===== THE RECORDS

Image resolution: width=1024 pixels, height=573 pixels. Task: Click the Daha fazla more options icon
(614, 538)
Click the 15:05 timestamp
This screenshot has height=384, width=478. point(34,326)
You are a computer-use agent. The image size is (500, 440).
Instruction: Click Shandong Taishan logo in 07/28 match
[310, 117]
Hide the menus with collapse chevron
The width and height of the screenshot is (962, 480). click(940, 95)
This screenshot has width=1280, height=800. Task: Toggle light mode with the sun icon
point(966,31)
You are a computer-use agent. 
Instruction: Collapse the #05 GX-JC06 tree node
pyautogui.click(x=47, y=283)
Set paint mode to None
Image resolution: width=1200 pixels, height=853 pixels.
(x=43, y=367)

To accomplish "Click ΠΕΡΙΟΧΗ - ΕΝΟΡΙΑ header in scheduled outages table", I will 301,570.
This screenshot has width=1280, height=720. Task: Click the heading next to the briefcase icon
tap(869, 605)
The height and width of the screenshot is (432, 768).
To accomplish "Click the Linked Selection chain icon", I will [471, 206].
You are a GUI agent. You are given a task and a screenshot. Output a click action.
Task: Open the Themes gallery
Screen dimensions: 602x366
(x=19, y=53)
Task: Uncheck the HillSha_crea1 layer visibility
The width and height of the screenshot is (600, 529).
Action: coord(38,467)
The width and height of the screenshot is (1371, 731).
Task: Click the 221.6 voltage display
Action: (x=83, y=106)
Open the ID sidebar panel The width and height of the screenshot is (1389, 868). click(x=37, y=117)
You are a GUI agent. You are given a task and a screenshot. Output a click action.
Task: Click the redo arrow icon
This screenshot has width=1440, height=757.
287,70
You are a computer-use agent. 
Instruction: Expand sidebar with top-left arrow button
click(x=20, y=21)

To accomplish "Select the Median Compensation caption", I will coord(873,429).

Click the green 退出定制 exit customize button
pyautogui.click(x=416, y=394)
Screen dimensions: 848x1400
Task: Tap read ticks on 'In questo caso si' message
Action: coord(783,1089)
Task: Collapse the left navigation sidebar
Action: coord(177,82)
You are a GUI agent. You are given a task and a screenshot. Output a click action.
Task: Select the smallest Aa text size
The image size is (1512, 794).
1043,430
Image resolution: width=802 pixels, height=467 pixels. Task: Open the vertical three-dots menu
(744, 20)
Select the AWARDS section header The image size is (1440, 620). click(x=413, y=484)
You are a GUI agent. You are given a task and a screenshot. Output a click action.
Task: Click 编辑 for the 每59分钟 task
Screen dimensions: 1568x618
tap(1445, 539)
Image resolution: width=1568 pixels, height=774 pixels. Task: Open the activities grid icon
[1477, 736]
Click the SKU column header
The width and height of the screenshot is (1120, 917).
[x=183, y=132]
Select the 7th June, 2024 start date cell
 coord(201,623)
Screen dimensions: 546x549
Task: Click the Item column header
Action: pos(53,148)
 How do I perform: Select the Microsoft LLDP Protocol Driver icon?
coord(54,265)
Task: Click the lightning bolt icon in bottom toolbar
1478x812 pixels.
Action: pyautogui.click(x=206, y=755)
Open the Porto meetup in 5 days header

==========

Could you state how many lines in the listing include the string "will"? Only the number is wanted.

3